YOUR INSTRUCTIONS: Please pick out every line in the rows below that contains the word "Disable" and copy each of those lines unchanged.

++++++++++

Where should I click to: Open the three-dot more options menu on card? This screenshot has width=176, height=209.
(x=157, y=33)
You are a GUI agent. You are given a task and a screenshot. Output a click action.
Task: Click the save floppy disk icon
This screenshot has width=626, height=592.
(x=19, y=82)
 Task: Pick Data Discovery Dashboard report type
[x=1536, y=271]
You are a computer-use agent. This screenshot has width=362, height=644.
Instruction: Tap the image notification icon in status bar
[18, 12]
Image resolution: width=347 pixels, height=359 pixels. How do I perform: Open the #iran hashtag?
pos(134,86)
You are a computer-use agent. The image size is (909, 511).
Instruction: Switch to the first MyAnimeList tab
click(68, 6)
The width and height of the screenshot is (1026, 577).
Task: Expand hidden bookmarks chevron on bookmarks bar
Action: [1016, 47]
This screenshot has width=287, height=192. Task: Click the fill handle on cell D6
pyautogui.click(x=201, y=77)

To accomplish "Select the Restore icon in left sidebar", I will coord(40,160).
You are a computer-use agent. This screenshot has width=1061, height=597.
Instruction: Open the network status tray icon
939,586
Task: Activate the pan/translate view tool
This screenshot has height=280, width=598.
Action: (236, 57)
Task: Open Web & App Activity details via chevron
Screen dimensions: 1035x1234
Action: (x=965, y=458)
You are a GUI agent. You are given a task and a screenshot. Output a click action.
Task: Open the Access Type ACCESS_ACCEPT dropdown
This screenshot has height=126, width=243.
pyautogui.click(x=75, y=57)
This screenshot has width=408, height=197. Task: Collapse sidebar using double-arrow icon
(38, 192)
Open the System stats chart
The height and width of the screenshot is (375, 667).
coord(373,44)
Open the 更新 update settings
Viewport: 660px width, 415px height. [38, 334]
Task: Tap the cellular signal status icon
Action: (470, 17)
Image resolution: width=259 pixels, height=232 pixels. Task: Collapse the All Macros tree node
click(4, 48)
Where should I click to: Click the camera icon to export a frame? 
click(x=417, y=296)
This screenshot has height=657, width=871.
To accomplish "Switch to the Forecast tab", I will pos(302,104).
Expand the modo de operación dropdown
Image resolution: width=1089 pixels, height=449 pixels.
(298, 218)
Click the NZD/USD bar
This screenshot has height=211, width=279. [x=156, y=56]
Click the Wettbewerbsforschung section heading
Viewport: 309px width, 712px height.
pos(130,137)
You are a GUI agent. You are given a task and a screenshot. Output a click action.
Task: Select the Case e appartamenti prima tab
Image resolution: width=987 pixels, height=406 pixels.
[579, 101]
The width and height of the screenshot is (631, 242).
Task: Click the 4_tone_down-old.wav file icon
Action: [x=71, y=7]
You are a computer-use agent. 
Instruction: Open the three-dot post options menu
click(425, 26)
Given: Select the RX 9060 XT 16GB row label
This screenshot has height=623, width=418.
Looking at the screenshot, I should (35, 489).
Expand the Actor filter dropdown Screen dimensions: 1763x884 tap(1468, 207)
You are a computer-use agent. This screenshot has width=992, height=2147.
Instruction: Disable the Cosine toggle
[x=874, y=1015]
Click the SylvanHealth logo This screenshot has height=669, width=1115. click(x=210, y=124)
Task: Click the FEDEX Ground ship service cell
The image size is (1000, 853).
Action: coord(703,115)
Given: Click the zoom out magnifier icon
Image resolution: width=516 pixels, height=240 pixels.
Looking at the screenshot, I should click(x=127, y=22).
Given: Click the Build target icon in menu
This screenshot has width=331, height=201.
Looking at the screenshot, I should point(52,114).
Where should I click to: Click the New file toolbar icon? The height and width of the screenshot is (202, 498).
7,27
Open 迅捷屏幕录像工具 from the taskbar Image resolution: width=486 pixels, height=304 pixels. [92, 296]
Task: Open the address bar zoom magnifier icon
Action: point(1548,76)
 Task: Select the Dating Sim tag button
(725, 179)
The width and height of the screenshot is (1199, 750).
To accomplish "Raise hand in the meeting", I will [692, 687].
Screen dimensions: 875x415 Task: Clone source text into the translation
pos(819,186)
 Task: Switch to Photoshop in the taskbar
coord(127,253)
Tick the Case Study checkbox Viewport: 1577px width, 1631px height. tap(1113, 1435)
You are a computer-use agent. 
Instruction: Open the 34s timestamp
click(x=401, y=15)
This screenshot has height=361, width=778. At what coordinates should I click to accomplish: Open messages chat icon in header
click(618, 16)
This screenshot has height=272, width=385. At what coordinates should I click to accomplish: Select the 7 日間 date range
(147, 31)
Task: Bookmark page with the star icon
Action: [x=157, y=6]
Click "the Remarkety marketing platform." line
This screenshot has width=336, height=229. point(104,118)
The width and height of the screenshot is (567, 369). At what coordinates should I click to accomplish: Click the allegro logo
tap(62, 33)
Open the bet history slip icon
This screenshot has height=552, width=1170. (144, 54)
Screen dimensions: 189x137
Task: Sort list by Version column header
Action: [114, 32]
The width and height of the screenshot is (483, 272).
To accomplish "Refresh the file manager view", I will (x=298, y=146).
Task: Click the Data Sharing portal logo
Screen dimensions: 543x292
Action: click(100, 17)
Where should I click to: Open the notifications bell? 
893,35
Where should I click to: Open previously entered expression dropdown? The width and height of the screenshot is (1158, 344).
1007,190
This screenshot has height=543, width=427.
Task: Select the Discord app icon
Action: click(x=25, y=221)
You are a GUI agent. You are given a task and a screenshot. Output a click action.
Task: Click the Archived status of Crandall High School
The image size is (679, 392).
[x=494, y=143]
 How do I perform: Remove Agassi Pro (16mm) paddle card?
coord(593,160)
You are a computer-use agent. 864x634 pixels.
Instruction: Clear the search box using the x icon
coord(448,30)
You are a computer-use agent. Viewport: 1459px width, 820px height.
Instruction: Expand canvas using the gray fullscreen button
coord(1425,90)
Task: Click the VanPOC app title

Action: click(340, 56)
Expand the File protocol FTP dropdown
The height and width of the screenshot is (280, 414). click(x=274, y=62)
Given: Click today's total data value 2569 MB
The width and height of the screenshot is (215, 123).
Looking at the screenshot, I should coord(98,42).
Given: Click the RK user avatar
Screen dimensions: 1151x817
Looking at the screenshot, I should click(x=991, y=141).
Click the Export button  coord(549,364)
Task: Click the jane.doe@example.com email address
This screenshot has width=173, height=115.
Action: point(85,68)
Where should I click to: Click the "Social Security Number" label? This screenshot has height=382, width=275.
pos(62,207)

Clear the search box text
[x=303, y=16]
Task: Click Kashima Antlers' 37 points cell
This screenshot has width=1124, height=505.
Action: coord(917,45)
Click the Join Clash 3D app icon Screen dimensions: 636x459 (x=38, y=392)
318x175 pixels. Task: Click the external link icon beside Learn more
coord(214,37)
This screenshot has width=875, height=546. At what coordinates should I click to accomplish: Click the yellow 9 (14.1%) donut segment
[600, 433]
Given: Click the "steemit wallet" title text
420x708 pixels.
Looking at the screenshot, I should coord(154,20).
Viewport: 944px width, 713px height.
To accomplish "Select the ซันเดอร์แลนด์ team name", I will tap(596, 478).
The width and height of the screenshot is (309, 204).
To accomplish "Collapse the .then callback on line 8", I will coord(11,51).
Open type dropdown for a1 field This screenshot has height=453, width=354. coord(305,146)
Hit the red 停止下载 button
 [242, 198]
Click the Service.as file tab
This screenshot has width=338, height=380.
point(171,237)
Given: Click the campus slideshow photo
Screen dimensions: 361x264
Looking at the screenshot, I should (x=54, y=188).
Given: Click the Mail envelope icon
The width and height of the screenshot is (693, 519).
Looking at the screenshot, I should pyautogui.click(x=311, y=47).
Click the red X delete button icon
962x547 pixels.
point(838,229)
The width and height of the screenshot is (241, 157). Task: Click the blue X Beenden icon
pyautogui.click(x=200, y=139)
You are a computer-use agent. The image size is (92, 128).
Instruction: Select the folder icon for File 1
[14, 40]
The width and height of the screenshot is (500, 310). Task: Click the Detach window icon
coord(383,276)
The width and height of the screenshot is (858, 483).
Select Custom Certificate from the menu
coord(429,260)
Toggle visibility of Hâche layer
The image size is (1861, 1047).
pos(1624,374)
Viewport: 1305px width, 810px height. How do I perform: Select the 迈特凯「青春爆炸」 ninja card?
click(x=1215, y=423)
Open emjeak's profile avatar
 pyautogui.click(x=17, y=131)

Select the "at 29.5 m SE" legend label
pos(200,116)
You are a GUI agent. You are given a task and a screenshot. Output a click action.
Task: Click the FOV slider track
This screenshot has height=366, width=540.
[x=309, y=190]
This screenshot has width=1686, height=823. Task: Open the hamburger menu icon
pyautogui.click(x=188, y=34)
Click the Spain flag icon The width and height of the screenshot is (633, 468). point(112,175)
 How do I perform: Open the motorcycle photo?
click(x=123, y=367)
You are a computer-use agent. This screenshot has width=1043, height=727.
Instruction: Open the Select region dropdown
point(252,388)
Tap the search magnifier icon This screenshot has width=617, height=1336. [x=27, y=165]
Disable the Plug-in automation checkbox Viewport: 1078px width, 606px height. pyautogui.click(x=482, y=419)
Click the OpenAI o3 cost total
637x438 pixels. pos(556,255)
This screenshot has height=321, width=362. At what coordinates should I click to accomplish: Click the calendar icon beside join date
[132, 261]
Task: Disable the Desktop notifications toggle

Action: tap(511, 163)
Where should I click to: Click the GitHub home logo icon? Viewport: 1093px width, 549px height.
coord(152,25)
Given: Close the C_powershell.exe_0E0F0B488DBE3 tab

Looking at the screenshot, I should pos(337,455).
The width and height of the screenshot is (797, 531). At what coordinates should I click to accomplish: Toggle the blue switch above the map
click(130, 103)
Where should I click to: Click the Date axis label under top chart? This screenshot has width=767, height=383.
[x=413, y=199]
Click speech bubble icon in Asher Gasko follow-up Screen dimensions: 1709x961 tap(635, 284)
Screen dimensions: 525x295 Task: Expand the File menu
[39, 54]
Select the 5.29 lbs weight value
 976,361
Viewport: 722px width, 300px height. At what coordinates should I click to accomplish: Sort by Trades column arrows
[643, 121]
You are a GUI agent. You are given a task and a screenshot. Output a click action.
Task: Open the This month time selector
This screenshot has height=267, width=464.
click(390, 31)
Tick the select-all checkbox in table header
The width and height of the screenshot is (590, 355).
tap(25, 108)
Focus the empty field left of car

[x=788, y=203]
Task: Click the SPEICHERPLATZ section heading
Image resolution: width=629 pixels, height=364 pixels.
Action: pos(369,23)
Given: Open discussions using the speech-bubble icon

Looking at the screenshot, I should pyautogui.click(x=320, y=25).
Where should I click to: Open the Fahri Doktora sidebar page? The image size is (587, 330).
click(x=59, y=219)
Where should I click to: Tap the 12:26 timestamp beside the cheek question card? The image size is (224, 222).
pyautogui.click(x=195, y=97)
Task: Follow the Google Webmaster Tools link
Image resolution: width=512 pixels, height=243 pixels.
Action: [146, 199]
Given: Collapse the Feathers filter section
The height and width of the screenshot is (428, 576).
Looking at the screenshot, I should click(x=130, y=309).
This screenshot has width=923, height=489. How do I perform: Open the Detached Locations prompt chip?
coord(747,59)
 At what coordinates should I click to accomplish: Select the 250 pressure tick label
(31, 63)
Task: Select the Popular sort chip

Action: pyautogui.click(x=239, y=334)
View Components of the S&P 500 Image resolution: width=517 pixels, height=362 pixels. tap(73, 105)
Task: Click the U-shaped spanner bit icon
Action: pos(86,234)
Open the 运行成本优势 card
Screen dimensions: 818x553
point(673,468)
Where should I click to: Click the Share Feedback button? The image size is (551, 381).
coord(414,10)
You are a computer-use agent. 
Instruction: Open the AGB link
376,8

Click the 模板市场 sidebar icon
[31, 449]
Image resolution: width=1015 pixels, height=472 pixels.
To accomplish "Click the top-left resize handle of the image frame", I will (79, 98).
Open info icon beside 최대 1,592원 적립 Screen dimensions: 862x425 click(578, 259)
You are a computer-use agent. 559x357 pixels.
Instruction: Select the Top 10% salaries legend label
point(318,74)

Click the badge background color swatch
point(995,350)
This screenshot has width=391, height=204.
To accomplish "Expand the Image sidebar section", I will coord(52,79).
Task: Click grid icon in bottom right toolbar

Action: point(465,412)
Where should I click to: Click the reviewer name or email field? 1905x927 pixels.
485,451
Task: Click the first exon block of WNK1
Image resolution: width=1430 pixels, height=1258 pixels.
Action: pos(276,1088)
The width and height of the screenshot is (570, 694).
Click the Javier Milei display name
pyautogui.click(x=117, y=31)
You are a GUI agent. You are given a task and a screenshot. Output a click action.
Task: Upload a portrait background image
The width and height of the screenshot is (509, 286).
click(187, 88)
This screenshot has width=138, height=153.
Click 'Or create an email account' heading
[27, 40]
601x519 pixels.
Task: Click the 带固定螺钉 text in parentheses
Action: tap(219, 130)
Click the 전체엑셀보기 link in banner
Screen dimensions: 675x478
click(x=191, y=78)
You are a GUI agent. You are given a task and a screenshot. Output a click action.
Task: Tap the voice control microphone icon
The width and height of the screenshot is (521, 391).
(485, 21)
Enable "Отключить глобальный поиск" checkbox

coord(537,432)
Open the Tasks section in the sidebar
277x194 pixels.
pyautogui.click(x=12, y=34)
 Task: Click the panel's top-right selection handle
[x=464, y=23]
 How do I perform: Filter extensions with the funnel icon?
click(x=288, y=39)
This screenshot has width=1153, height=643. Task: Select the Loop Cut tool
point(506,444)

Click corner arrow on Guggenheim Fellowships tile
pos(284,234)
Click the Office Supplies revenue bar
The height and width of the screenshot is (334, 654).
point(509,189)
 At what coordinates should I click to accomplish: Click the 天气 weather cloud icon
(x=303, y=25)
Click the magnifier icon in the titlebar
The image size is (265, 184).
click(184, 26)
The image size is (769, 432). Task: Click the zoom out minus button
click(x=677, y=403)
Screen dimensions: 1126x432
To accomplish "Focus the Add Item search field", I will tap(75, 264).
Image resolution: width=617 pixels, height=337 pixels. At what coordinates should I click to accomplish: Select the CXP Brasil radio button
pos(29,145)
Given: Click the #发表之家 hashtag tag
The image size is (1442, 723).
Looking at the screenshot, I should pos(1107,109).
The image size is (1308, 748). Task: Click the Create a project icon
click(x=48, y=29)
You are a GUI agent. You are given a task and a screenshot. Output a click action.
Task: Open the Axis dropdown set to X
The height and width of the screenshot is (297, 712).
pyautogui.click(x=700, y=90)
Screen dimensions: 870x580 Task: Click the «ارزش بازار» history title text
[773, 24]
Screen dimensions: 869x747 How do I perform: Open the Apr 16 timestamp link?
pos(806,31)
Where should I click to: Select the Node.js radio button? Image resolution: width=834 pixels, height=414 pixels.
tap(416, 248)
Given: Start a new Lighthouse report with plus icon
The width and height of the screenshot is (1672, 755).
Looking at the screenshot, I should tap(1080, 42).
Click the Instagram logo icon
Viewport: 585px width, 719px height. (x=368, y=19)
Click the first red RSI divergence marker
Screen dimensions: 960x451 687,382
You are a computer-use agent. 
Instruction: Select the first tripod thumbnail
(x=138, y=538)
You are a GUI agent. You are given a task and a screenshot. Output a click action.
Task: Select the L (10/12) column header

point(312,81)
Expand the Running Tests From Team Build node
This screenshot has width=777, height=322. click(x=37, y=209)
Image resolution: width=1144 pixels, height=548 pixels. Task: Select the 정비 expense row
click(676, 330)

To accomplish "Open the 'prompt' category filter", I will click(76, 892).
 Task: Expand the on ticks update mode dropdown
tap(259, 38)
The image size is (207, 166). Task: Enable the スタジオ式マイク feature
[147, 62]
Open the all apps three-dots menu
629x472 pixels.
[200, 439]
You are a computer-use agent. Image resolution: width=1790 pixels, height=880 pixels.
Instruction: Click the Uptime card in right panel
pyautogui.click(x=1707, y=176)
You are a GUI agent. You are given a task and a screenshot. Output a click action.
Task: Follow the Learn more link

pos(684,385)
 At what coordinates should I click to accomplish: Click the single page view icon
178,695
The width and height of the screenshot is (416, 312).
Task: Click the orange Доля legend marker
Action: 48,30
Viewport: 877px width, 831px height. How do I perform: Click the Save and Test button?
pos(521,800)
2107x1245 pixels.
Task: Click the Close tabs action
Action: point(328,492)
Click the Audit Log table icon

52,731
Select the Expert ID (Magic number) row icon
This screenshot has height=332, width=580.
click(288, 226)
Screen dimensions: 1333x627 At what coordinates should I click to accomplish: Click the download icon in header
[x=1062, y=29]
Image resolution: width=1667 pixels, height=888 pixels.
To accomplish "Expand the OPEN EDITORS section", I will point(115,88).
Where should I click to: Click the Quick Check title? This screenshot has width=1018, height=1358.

++++++++++

THE ANSWER:
Instruction: Disable the Cosine toggle
Disable the Plug-in automation checkbox Viewport: 1078px width, 606px height. pyautogui.click(x=482, y=419)
Task: Disable the Desktop notifications toggle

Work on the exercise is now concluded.